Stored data
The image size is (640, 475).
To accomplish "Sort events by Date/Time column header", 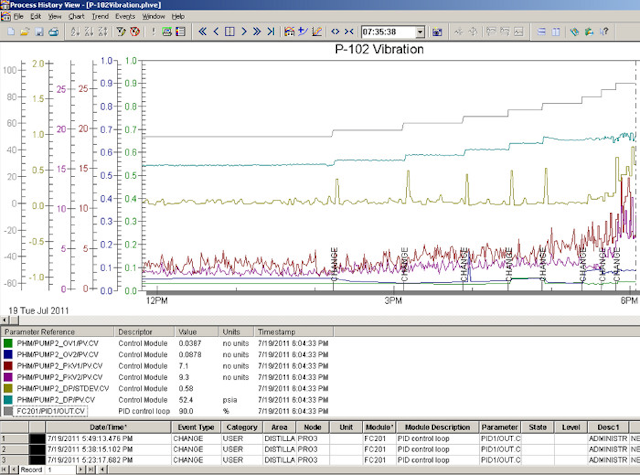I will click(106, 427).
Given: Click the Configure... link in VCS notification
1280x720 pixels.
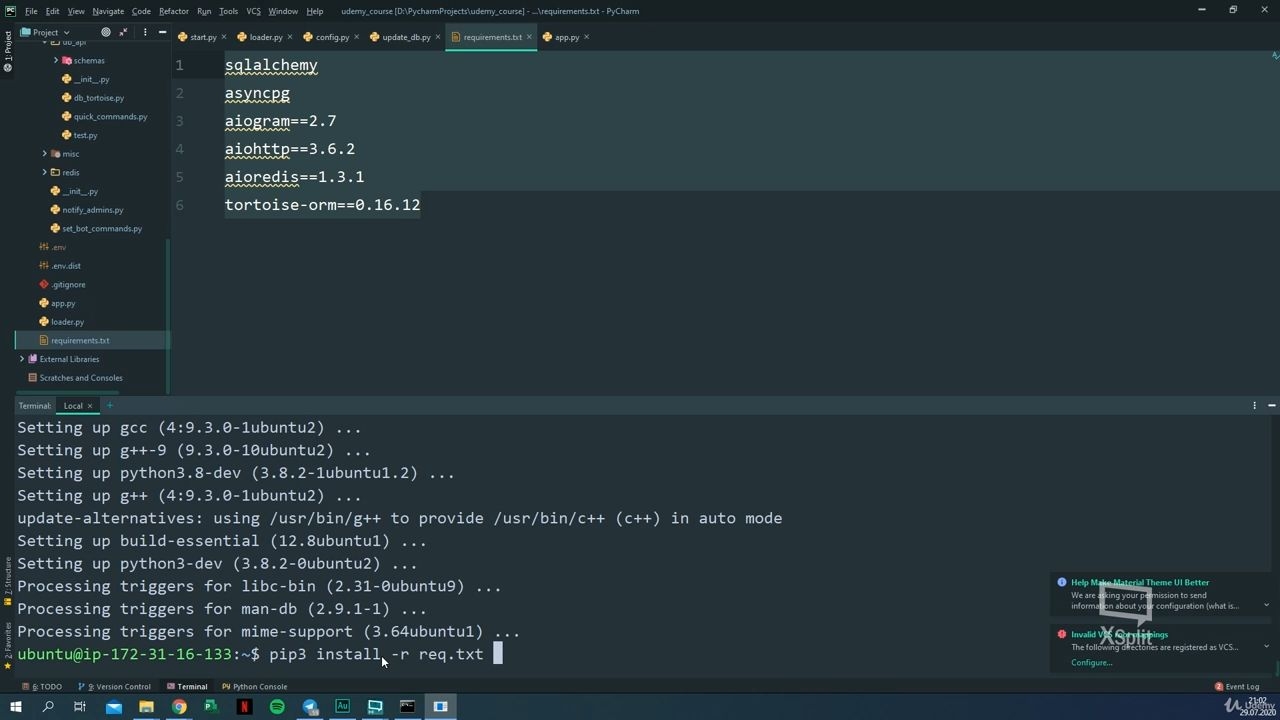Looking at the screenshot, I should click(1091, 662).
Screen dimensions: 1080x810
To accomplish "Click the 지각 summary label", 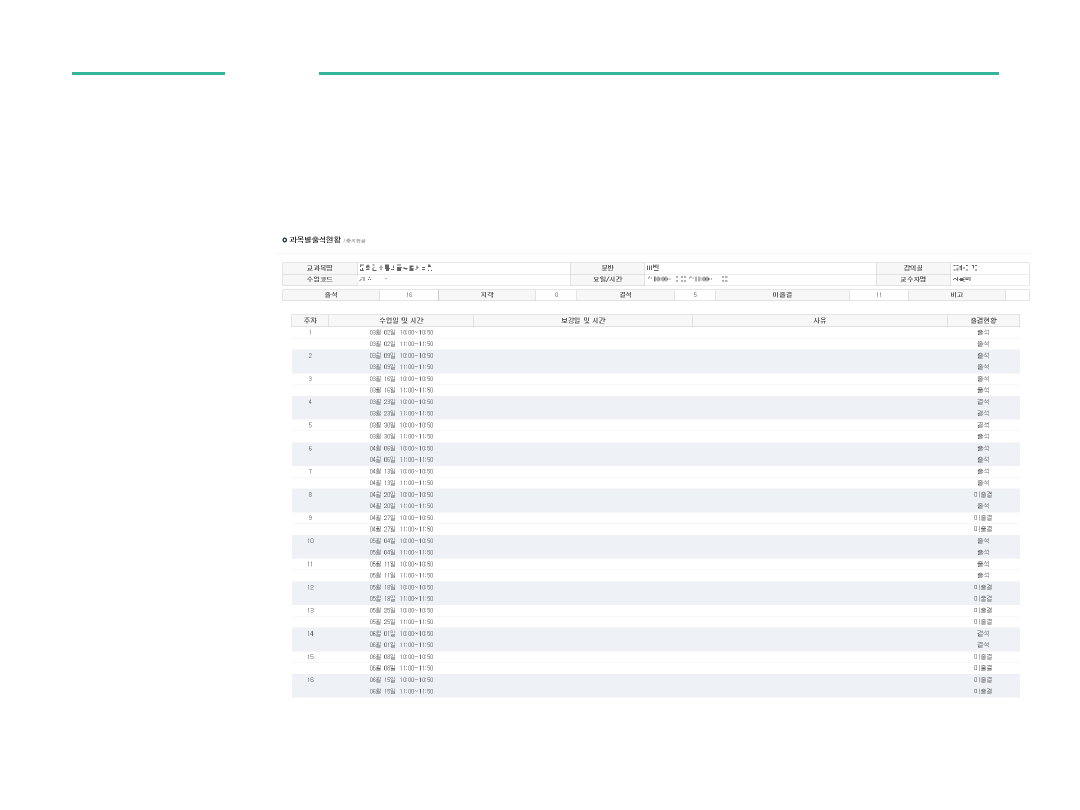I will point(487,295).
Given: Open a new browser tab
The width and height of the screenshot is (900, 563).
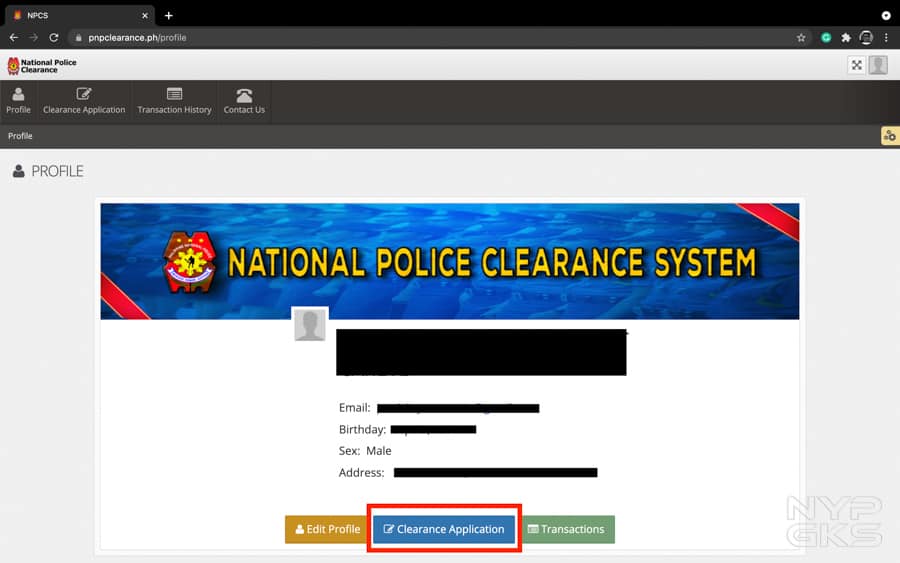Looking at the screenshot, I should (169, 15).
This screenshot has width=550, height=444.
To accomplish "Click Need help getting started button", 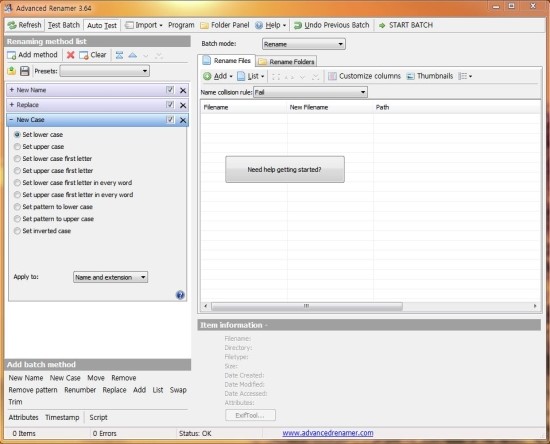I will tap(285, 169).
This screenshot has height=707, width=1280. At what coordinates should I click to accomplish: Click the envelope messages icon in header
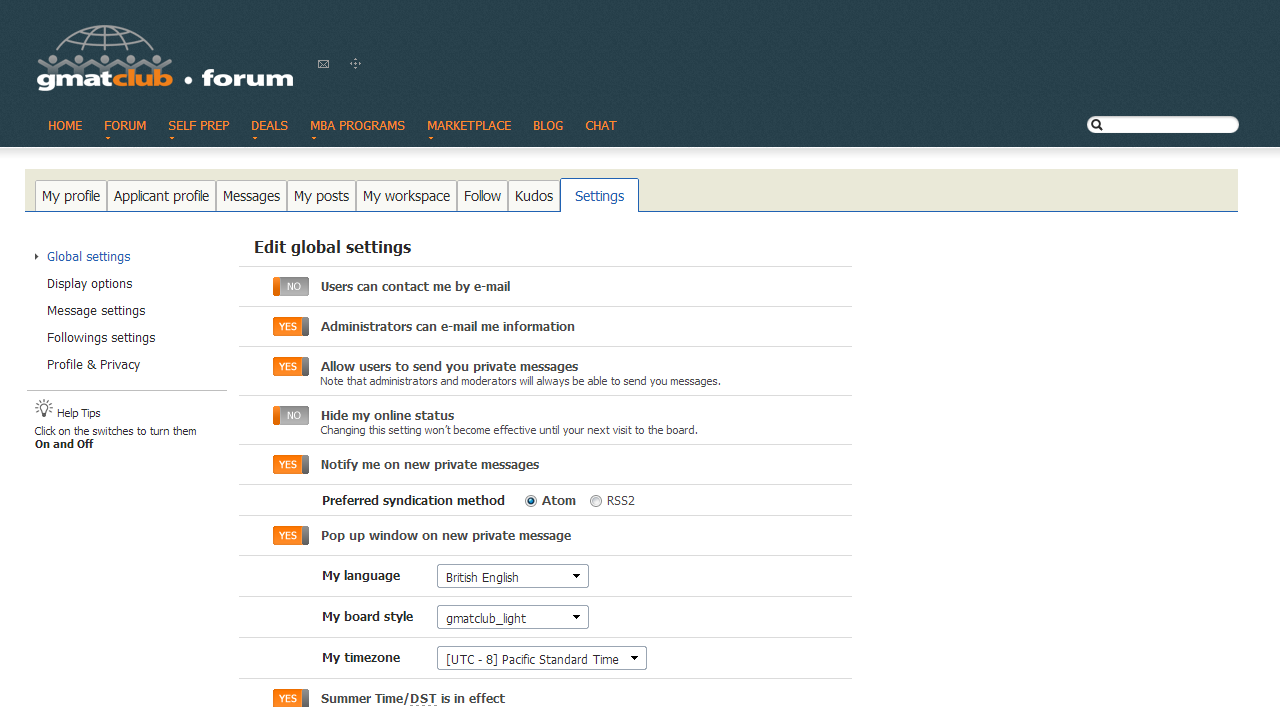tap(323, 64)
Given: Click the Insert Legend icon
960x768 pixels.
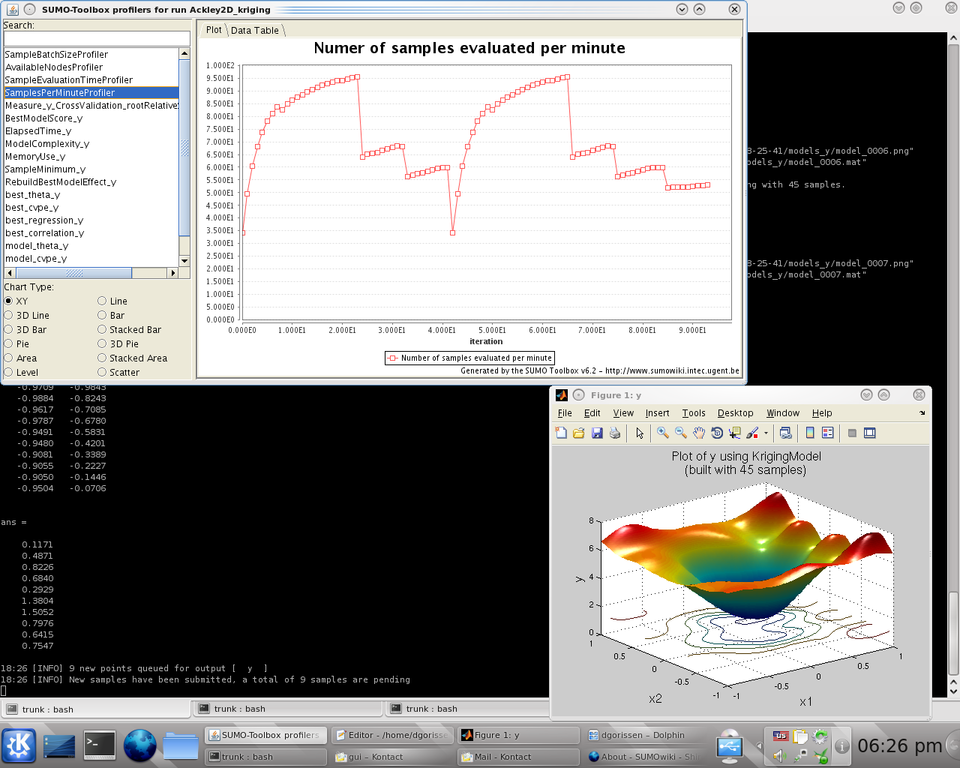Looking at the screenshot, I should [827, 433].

* **What to work on**
Lines that hold the word "Given" are the ones to copy from the entries above.

* **Response area**
Given: Click the Configure... link in VCS notification
Given: Open a new browser tab
Given: Click the Insert Legend icon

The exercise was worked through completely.